I spent some time in my local yarn store today. Sure, I needed yarn for my next couple of projects but much more than that, I needed an hour to soak up some colour and texture. I could have ordered the yarn from the shop’s website and saved myself a trip in appalling traffic but I knew that I needed to go: something in me was craving that experience. I wanted to wander around, picking up the yarns and squashing the skeins in my fingers. I needed to feel the softness, the springiness and the resistance of the different fibres. But most of all, I needed to marvel at the myriad of colours. I needed to see the ways in which different dyers had married shades together, to notice how some tones zinged and jumped, while others were muted and subtle. I spent some time holding balls of yarn next to each other, testing to see which would go well together and which were jarring or unpleasant. I didn’t have a particular project in mind, I just wanted to see what worked and what didn’t. You can learn a lot this way – maybe art teachers should stop bothering with boring old colour wheels and just take their students to a fantastic yarn store instead!
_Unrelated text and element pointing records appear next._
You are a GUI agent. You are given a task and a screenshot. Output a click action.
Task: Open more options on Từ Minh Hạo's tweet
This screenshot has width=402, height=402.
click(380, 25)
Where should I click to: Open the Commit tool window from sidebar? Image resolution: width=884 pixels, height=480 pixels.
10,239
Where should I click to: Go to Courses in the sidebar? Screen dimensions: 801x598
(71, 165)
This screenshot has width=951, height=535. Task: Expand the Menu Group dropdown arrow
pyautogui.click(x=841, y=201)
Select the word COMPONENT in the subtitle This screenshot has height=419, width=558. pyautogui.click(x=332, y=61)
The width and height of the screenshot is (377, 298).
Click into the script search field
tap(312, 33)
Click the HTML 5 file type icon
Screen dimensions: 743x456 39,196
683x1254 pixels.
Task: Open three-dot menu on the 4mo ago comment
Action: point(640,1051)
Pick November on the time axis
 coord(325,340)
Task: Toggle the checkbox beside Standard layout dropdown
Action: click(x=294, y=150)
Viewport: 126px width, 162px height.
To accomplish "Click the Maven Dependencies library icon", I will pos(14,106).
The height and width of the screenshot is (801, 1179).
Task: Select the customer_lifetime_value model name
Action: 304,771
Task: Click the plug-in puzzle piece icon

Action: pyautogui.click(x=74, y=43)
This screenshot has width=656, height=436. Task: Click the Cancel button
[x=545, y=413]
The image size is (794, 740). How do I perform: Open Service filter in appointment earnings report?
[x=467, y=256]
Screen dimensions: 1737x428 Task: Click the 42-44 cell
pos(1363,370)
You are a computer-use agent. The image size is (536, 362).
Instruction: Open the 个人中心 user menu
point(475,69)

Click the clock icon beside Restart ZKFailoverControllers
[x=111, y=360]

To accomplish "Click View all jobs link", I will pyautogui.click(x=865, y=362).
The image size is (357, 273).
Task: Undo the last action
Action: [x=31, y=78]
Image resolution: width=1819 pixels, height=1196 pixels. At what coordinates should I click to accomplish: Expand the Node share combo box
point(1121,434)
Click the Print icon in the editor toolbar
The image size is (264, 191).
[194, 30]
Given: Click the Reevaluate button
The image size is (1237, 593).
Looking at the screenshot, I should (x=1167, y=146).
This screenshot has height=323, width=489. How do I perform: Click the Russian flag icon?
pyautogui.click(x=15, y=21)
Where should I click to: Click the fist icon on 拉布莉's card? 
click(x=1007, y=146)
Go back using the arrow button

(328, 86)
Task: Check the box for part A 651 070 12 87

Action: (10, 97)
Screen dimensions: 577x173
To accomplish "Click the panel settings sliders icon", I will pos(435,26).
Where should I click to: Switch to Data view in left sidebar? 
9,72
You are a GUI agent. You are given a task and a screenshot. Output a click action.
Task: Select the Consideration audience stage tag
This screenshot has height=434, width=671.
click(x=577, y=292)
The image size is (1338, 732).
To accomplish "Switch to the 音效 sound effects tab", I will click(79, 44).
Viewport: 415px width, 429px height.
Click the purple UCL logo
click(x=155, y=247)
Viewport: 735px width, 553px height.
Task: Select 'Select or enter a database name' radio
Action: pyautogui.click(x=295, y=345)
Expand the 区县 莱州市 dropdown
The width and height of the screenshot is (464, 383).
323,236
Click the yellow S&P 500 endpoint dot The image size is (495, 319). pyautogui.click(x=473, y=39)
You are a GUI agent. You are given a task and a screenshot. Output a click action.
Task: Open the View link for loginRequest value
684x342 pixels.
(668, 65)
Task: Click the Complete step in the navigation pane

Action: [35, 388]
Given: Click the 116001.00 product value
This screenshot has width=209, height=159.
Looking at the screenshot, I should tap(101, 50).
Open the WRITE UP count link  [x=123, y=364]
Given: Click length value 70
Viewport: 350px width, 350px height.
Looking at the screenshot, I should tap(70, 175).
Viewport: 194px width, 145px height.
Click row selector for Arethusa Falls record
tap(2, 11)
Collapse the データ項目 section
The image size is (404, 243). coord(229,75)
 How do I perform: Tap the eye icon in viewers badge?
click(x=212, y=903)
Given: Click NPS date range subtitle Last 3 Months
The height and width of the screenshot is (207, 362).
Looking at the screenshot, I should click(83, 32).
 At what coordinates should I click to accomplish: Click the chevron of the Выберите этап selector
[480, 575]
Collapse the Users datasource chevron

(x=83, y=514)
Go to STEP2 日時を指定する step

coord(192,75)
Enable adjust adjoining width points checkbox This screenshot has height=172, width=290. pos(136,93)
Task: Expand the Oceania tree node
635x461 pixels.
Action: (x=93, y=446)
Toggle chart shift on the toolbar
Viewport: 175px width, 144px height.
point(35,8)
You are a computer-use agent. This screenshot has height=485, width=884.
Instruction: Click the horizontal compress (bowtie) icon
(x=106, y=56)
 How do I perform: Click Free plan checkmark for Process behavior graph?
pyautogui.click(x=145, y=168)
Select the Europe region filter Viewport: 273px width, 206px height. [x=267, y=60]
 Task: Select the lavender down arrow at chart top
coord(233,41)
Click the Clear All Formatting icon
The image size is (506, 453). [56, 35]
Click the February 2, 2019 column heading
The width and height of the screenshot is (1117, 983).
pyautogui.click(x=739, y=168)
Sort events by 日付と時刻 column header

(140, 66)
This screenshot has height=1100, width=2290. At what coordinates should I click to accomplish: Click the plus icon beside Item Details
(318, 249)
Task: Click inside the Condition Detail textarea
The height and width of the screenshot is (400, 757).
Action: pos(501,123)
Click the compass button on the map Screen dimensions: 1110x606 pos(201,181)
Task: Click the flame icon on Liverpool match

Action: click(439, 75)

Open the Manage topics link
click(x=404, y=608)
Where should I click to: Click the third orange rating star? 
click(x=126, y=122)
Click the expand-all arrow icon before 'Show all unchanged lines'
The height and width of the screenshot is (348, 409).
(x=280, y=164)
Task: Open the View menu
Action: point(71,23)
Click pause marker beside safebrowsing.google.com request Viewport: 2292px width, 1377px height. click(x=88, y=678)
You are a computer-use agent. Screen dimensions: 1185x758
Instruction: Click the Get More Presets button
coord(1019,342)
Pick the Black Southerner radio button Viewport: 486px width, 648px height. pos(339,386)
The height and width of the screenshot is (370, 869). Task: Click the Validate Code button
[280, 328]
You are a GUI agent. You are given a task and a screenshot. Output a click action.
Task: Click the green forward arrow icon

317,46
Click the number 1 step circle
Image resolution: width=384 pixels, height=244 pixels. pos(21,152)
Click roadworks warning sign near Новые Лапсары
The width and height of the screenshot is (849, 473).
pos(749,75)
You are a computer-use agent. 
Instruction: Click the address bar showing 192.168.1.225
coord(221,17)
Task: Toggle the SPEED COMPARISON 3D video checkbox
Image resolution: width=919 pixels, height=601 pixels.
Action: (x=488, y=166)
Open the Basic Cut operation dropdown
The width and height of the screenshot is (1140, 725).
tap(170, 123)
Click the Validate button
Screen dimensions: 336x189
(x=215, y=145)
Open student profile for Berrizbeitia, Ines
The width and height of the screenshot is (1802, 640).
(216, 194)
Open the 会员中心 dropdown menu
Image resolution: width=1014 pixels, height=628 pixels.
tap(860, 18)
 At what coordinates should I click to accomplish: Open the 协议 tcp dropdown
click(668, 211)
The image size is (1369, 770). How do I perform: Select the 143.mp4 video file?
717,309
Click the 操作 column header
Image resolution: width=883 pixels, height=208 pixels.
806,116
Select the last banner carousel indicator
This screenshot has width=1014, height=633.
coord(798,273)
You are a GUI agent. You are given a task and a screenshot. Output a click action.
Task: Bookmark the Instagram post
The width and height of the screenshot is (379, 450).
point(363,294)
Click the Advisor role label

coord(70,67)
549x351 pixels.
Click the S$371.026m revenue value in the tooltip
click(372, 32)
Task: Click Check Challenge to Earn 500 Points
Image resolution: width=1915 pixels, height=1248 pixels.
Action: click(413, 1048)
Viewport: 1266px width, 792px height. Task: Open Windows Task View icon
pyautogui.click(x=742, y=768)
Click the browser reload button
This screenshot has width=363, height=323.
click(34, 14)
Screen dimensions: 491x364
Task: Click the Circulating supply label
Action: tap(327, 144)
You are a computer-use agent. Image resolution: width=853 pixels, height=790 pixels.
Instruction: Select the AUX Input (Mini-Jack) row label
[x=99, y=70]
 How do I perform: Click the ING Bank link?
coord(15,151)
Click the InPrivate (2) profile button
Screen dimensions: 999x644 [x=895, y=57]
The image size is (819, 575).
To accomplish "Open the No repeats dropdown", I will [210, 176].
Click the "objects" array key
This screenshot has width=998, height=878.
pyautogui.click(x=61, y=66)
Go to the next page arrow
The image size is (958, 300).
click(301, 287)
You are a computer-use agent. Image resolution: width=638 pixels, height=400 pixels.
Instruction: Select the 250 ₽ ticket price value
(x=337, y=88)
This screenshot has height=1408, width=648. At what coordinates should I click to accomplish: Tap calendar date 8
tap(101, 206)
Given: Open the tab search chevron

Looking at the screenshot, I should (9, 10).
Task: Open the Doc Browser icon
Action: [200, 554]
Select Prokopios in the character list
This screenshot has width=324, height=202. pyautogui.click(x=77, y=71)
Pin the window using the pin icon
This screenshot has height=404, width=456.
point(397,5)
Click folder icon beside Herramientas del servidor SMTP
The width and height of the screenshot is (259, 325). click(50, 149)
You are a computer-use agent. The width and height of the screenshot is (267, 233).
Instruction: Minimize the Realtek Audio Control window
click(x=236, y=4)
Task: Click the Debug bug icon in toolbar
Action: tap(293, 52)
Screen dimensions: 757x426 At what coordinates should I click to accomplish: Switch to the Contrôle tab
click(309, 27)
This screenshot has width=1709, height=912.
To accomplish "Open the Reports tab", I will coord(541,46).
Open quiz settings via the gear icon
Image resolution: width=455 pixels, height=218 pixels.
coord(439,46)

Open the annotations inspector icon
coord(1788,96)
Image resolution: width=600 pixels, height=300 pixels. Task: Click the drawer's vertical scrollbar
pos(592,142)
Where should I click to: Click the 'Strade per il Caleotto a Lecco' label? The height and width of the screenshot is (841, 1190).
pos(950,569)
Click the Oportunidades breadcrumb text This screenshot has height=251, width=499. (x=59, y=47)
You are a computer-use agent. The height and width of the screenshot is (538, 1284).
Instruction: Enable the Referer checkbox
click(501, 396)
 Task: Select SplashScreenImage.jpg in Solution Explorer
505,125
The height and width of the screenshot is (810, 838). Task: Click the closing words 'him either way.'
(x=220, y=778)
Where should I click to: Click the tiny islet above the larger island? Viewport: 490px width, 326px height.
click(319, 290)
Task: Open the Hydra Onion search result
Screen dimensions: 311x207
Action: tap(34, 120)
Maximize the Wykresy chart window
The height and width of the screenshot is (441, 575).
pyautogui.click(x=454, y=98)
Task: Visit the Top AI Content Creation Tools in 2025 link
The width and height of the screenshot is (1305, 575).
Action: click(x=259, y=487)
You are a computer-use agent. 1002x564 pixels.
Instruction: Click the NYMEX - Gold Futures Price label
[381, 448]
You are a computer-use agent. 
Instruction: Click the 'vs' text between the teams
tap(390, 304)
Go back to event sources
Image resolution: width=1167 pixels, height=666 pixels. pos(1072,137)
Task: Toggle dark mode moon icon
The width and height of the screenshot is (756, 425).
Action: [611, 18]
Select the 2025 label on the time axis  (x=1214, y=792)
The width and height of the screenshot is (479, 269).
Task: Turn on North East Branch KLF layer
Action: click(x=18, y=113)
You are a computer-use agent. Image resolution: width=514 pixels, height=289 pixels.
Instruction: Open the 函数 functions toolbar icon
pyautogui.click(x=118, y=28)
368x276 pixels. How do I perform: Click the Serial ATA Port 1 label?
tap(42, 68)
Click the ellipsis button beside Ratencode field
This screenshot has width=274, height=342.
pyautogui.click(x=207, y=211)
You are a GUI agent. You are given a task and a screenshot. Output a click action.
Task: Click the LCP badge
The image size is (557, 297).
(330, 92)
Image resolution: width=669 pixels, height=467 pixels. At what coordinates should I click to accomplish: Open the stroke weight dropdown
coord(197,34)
I’ve never been brilliant at colour, I don’t have the instinct for it that some artists do, but I still occasionally need a bit of colour therapy. Sometimes my muse (for want of a better word) craves time spent in art galleries, libraries, parks or beautiful buildings – and sometimes it just needs to smoosh some yarn!
I left with the yarn I’d planned to buy and only one extra thing (a bargain skein of very beautiful sock yarn) but more importantly, with my heart contented and my inspiration levels rising.
We all need to spend some time inspiring ourselves, otherwise our art will eventually run dry. What have you done to inspire yourself lately? Do you take yourself out on regular ‘artists’ dates’, as Julia Cameron recommends? I often forget and only realise that I need to once it becomes a desperate craving. If you’re in the same boat, then I hope you can take some time over the next few days or weeks to recharge those artistic batteries by doing something that’s just for you. It’s especially important to do this if you’re caught up in the seasonal madness. It doesn’t need to be much and it doesn’t need to take long but I think it’s vital to remind ourselves that our art is every bit as important as buying presents, baking cookies, decorating trees, placating relatives and all the other traditions that we may have encumbered ourselves with.
And if you don’t celebrate anything at this time of year, then maybe you can indulge in your own personal art hibernation while all around are drowning in festivities? Get a pile of good art books from the library, stock up on some exciting new materials, shut the door and spend a few days just losing yourself in play. Mmm, sounds good to me!